I’m not sure what else can be said about Edward Abbey after all these years. God knows I’ve said plenty and have often tried to speculate ‘What Cactus Ed would’ve done,” as we race through the second decade of the 21st Century. What concerns me, I admit, is the inability of so many latter day Abbeyphiles to consider how he might react to the world we face today, had he lived to see it. For so many, not only is Abbey frozen in 1989, the issues are as well. To suggest that he would have turned a blind eye to changes even Ed might not have expected a quarter century ago does him an injustice.
Many of the issues he felt so passionately about seem, at first glance, to have changed little since he left us in 1989. Consider ‘wilderness.’ It’s been a half century since Abbey first wrote so passionately and eloquently about the subject. He once selflessly suggested, “We need wilderness whether or not we ever set foot in it.”

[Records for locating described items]
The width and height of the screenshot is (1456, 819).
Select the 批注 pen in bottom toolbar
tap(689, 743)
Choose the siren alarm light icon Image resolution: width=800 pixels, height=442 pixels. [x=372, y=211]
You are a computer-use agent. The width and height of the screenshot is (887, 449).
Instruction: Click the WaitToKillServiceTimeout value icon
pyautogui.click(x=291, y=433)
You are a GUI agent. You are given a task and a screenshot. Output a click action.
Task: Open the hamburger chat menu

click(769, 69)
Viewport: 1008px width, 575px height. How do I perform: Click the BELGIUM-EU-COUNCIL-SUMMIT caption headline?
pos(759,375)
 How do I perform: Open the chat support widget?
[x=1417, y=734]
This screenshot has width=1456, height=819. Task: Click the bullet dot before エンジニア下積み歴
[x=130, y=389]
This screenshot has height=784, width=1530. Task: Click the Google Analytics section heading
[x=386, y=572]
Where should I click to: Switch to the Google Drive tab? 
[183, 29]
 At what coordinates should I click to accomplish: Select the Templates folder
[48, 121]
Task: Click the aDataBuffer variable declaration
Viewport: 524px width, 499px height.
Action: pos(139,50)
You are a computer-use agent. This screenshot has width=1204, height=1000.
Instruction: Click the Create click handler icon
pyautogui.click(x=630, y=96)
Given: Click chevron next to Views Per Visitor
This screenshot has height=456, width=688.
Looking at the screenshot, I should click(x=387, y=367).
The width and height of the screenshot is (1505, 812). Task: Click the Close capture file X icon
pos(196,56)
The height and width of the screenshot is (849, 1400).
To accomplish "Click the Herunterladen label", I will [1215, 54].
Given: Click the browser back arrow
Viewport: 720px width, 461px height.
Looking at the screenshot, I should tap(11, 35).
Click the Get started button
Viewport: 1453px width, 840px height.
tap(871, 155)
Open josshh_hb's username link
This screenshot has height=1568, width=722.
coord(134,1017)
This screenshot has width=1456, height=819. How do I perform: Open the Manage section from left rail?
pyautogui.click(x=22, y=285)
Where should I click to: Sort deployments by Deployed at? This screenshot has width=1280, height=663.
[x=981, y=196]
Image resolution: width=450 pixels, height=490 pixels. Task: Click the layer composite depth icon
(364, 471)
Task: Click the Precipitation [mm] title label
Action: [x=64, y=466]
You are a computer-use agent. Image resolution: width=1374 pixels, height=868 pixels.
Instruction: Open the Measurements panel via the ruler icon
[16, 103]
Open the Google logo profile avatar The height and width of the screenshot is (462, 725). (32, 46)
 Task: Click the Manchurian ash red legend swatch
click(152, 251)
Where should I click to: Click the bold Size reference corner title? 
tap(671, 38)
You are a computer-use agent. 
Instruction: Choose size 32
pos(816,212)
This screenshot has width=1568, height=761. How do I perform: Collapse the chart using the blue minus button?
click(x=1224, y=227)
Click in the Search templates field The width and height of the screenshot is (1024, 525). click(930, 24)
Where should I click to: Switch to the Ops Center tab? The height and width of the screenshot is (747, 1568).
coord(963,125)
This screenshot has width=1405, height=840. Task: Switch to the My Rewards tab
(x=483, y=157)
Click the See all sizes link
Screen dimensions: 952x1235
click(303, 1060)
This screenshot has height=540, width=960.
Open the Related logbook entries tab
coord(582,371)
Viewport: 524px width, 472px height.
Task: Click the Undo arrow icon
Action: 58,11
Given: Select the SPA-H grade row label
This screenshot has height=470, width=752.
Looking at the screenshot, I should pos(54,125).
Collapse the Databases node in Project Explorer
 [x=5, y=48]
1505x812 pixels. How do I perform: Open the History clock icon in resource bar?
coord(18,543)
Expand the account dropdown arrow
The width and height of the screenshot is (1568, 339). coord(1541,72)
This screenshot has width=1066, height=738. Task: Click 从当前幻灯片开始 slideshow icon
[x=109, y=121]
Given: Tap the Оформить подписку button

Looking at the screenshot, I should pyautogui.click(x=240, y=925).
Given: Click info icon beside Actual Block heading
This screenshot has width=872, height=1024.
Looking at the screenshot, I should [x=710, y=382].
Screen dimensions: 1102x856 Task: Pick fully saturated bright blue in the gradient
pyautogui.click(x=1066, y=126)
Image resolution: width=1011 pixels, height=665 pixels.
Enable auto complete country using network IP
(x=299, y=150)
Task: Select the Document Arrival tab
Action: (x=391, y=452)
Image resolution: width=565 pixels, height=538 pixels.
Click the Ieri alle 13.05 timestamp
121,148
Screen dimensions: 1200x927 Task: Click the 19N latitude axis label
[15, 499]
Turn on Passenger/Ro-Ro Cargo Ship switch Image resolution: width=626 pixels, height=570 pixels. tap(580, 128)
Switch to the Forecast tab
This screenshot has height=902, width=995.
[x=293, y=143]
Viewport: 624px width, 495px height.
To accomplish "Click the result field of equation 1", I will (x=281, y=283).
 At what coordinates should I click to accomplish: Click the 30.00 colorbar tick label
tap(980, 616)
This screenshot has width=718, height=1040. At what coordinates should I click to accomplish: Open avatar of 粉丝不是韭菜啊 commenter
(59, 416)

• What to work on:
Answer these questions using the passage on Edward Abbey:
(a) In what year, according to the passage, are many latter-day Abbeyphiles' views of Abbey frozen?
(b) How long has it been since Abbey first wrote about wilderness?
(c) What did Abbey once suggest about wilderness?

• Full solution:
(a) 1989.
(b) A half century.
(c) He suggested, "We need wilderness whether or not we ever set foot in it."